Nearest Neighbour Search

 

This post is a lecture summary of a course by the University of Washington available on Coursera: Machine Learning: Clustering and Retrieval.

Problem: Document Retrieval

Given a document, we want to search for similar documents in a corpus.

Representation: How to Represent Documents as Vectors?

  • Bag of Words: Count the frequency of each word in the vocabulary.
  • TF-IDF: Calculate the IDF (inverse document frequency) of each word in the vocabulary.
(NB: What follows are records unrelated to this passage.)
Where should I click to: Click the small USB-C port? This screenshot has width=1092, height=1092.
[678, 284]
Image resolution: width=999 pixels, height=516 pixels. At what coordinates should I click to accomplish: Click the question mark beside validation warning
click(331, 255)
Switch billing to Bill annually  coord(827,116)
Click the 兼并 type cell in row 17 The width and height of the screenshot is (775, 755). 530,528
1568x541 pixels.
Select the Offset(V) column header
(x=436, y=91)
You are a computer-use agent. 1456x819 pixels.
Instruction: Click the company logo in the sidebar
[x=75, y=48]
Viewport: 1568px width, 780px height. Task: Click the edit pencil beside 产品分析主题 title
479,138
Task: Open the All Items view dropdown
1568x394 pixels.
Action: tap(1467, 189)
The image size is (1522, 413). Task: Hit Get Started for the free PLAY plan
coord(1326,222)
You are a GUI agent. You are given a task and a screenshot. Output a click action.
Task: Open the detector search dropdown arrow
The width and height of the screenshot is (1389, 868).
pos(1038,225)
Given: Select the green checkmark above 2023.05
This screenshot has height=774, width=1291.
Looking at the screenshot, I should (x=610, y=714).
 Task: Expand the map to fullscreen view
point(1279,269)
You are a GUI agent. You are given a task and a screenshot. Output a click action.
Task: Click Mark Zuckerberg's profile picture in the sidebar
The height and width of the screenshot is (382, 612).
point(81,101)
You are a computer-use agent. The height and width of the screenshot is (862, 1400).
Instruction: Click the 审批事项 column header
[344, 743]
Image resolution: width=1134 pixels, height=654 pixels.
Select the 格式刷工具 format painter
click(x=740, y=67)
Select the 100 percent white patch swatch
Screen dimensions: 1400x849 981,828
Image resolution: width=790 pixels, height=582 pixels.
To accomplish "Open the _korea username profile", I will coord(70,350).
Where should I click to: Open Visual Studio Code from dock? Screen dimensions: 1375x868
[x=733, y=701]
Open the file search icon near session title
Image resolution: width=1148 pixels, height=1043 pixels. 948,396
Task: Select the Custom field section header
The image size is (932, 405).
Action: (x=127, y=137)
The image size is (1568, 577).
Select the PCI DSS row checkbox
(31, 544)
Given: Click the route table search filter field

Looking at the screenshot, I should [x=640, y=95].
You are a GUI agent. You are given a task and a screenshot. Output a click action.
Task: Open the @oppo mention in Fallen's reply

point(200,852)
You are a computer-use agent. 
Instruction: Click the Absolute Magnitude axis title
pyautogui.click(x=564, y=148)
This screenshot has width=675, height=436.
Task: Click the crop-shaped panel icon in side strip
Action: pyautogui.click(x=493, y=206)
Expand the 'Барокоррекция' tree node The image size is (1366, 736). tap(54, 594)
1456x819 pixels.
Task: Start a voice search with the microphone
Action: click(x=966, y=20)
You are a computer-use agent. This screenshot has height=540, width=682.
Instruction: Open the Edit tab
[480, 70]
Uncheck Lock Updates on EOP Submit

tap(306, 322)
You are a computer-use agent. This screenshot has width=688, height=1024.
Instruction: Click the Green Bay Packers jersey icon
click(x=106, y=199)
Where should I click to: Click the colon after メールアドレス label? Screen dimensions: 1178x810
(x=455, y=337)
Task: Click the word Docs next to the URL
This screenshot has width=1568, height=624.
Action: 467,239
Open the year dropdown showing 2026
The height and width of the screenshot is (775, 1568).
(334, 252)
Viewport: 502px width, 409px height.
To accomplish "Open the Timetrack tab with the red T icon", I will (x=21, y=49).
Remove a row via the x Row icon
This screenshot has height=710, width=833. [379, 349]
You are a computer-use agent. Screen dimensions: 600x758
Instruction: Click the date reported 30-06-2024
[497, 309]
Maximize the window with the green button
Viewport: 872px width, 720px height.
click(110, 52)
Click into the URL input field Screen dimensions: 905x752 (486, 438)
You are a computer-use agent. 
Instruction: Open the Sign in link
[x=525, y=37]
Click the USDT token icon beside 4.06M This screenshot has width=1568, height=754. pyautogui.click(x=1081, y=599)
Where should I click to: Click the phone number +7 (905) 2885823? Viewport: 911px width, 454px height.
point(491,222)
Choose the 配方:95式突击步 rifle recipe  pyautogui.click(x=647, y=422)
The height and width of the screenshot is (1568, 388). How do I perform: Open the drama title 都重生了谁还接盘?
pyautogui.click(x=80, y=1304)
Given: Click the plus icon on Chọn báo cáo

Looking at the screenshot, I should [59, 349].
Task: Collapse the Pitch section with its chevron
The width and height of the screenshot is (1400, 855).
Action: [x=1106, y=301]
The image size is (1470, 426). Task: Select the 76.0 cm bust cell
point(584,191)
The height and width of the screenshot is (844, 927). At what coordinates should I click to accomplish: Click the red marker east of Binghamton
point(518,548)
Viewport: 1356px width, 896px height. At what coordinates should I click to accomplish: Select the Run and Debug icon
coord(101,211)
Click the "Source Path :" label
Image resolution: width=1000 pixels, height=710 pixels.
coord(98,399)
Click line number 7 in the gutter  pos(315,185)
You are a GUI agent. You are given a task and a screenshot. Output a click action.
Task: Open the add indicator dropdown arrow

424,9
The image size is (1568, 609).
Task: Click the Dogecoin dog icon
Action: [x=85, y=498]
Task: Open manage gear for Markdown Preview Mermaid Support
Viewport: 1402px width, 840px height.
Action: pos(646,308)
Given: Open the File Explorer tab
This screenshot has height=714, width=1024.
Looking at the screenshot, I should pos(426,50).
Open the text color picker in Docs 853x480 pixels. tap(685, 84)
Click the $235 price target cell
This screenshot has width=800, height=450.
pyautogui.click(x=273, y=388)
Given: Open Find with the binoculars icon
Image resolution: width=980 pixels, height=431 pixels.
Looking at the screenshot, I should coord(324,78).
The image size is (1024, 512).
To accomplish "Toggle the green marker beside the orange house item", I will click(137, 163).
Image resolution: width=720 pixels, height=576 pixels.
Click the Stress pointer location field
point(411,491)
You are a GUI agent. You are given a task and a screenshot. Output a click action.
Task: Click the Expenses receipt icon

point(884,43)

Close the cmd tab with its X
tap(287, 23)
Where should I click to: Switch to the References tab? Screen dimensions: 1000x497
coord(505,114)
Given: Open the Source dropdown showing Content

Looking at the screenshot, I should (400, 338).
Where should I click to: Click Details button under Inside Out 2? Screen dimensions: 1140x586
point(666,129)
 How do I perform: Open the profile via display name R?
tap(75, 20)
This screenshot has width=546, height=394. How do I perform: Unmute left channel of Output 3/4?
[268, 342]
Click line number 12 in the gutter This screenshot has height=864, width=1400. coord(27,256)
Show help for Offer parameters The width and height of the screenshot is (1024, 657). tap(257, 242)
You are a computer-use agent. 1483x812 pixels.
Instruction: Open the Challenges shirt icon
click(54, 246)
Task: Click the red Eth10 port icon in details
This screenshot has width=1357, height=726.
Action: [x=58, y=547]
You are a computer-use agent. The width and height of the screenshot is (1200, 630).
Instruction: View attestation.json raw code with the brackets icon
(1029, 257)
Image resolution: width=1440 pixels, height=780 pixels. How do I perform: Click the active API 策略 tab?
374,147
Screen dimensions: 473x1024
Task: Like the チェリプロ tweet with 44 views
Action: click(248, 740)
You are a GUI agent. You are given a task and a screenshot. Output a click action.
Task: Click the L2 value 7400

Weight word frequency (TF) by its IDF in a given document.
    • TF: Same as bag of words.
    • IDF: Higher for rare words, calculated as log(D_total / (1 + D_word)).

Distance Metrics

There are different distance metrics used to measure similarity or dissimilarity between vectors. Let’s explore some commonly used distance metrics:

Euclidean Distance:

  • Euclidean distance between two vectors x and y can be calculated using the vectorized form: sqrt((x-y).T.(x-y)).
  • It is beneficial to normalize features because features can have different units and varying ranges.
  • Normalization can be achieved by dividing either by the range or by the variance of the features.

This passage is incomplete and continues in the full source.